=== CONSEGNA 1 ===
Dal testo su Alberto Cespi, trascrivi il tratto che comincia con le parole "Di DAVID MILIOZZI" e si chiude dopo "dell’arte mondiale.". Sostituisci "lancia" con "spada".
=== CONSEGNA 2 ===
Prosegui il testo su Alberto Cespi a partire dal punto in cui si interrompe.

Di DAVID MILIOZZI
A volte scopriamo che la battaglia è prima di tutto con noi stessi, con le nostre paure, con i draghi che ci tormentano, spesso impedendoci di realizzare i nostri sogni. Alberto Cespi ci suggerisce che il drago può essere combattuto e sconfitto con la lancia dell’arte, la stessa brandita dal cavaliere che ha dipinto in stile espressionista; una scultura e un acrilico che sembrano prefigurare l’incontro del nostro artista con una vera battaglia, quella di San Romano del 1432, di cui quest’anno ricorrono i cinquecento novant’anni.
Un corpo a corpo con il meraviglioso Trittico di
cui fa parte la grande tavola che ritrae Niccolò da Tolentino alla
testa dei fiorentini, una tecnica mista di 186*316 centimetri,
conservata alla National Gallery di Londra, capolavoro della storia
dell’arte mondiale.
Alberto Cespi è artista e architetto per
formazione, abituato a progettare e vedere qualcosa che ancora non
esiste. Un artista figurativo e astratto allo stesso tempo, che tira
fuori forme riconoscibili e astrae nel senso etimologico del termine:
dal latino abstrahere, abs "via da" e trahĕre "trarre".
Dal 1986 l’artista tolentinate porta avanti questo confronto
con il passato, guidato dalla stella polare dell’astrazione:
osserva, studia, sceglie, taglia, seleziona, tira fuori, astrae.

=== MATERIALE FORNITO ===

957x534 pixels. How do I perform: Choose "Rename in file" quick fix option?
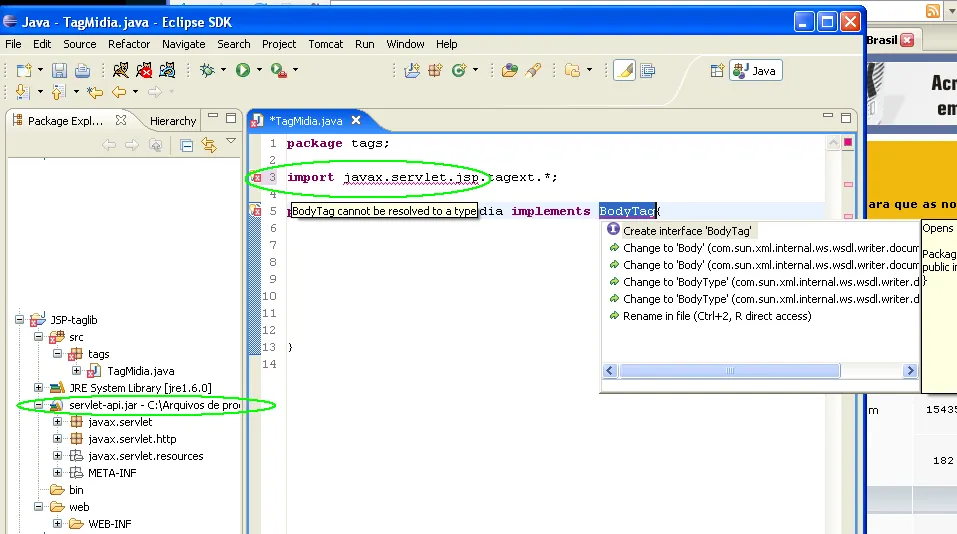click(717, 316)
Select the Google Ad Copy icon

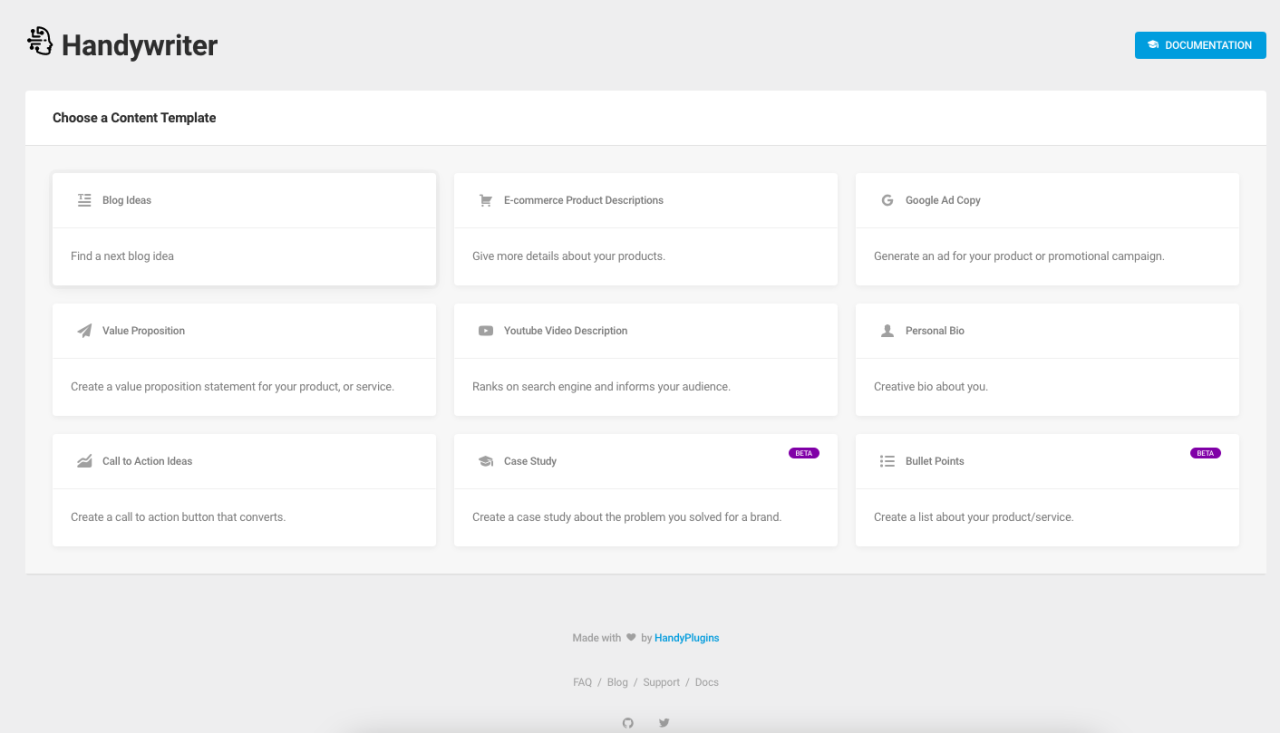tap(887, 199)
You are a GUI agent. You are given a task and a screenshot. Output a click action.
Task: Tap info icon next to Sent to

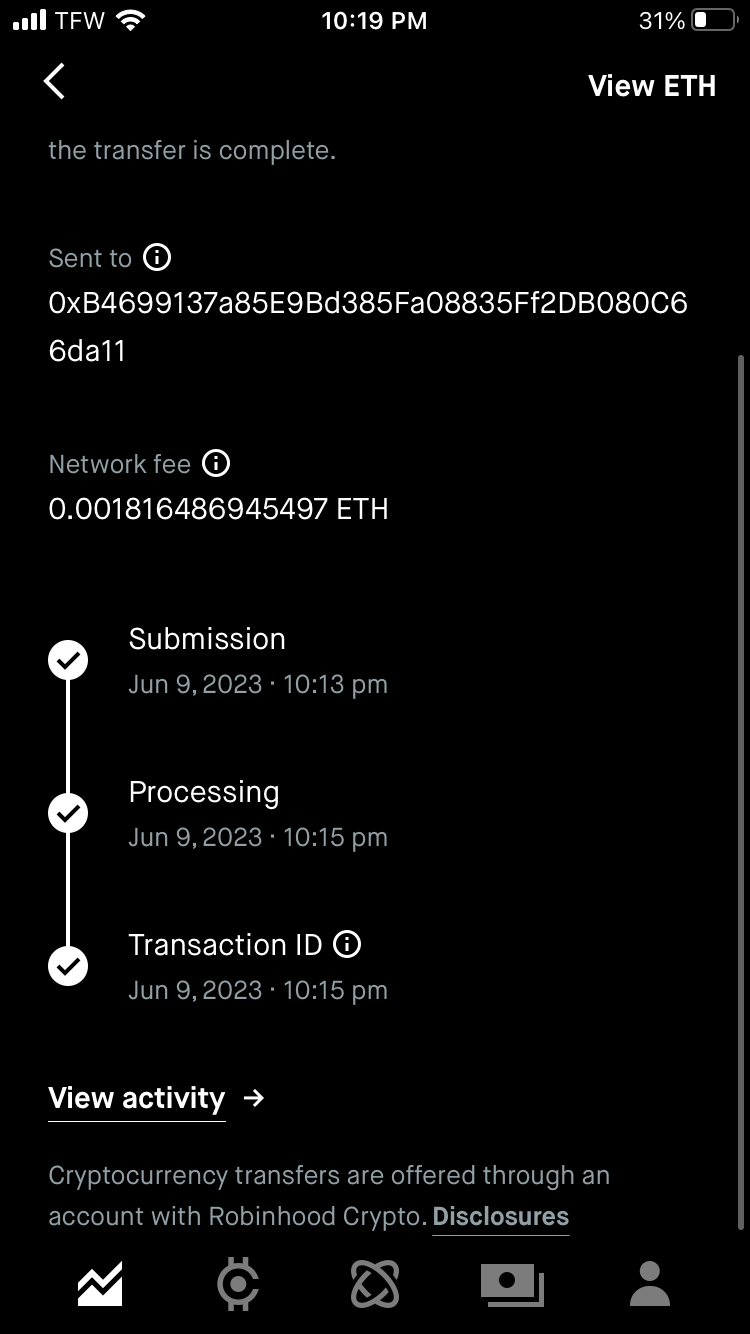click(157, 258)
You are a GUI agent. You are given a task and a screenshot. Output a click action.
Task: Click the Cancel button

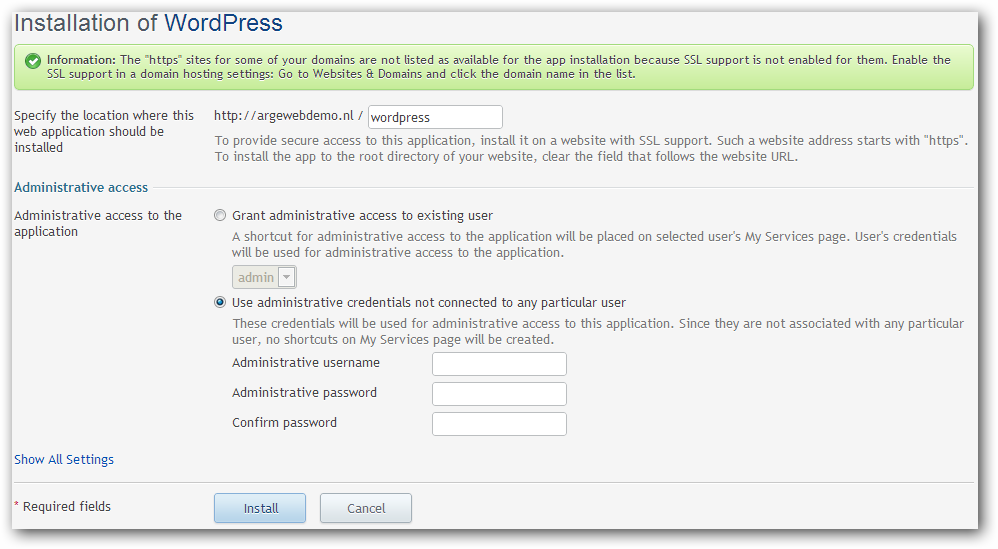click(x=366, y=508)
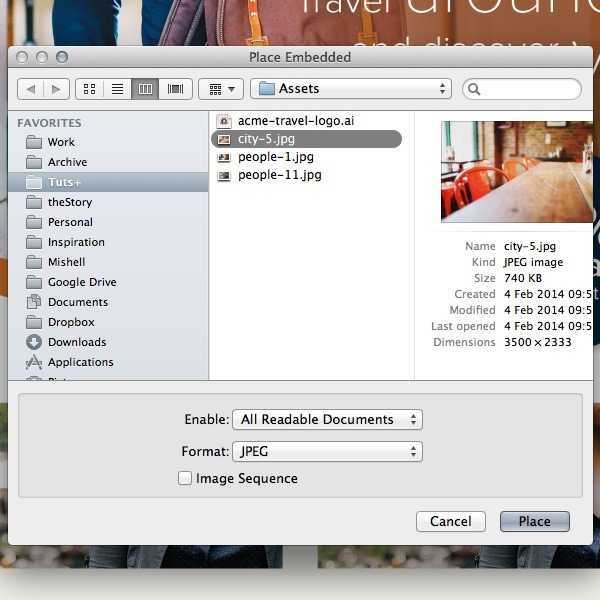Open the Enable All Readable Documents dropdown
Screen dimensions: 600x600
pos(327,420)
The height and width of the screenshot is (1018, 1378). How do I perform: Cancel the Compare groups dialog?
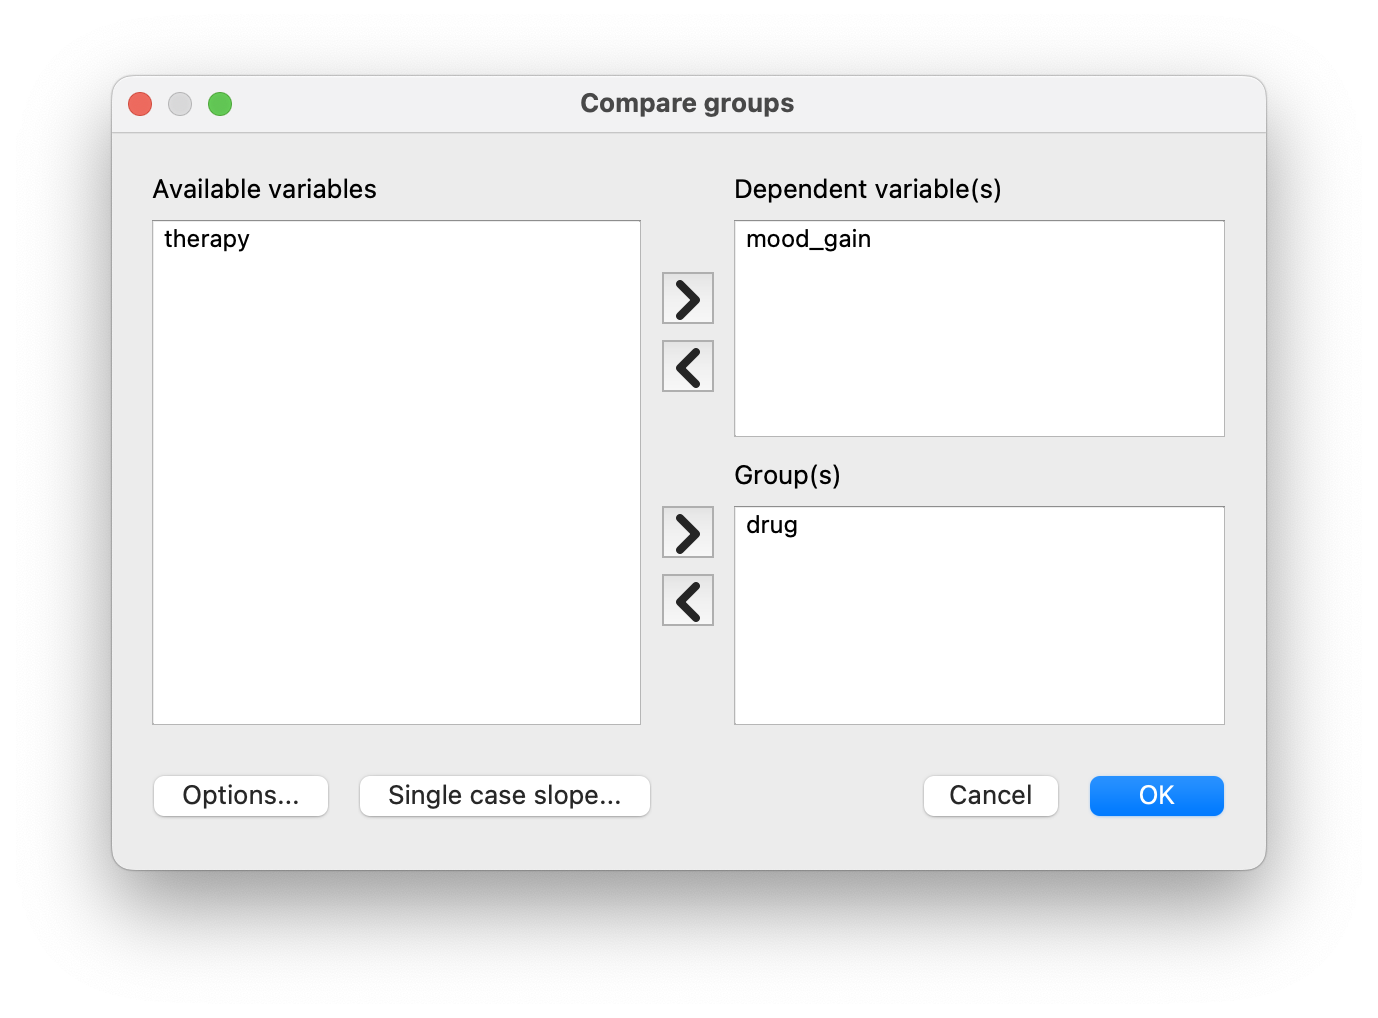pyautogui.click(x=990, y=795)
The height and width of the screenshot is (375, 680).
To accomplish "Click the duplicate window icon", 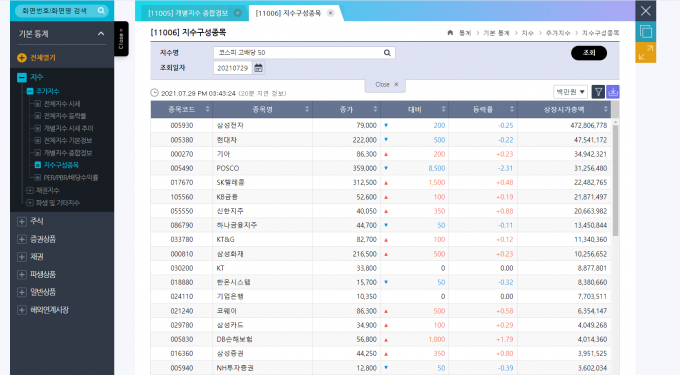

=== RISPOSTA 1 ===
Di DAVID MILIOZZI
A volte scopriamo che la battaglia è prima di tutto con noi stessi, con le nostre paure, con i draghi che ci tormentano, spesso impedendoci di realizzare i nostri sogni. Alberto Cespi ci suggerisce che il drago può essere combattuto e sconfitto con la spada dell’arte, la stessa brandita dal cavaliere che ha dipinto in stile espressionista; una scultura e un acrilico che sembrano prefigurare l’incontro del nostro artista con una vera battaglia, quella di San Romano del 1432, di cui quest’anno ricorrono i cinquecento novant’anni.
Un corpo a corpo con il meraviglioso Trittico di
cui fa parte la grande tavola che ritrae Niccolò da Tolentino alla
testa dei fiorentini, una tecnica mista di 186*316 centimetri,
conservata alla National Gallery di Londra, capolavoro della storia
dell’arte mondiale.

=== RISPOSTA 2 ===
Un
dialogo poetico cominciato trentasei anni fa, un inesauribile
percorso interpretativo sull’opera di Paolo Uccello, Maestro
fiorentino super moderno con un piede nel Neogotico e il mondo
fiabesco/decorativo, e con l’altro piede nell’Umanesimo e nella
ricerca prospettica. Uno dei grandi quattrocenteschi che
contribuirono ad aprire la strepitosa stagione del Rinascimento,
Paolo Uccello studiò la prospettiva per tutta la vita, al punto da
non prendere più sonno la notte, come raccontò sua moglie. Disse il
Vasari: “Investigò alcune cose di prospettiva difficili e
impossibili”.
L’invenzione prospettica destò grande
meraviglia agli albori del quindicesimo secolo e nel tempo è stata
l’ossessione di tanti artisti, per più di quattro secoli, fino a
quando, con la scoperta della velocità della luce e dell’inconscio,
sono saltate tutte le regole, a cominciare da quelle geometriche, e
la prospettiva stessa è diventata una questione interiore.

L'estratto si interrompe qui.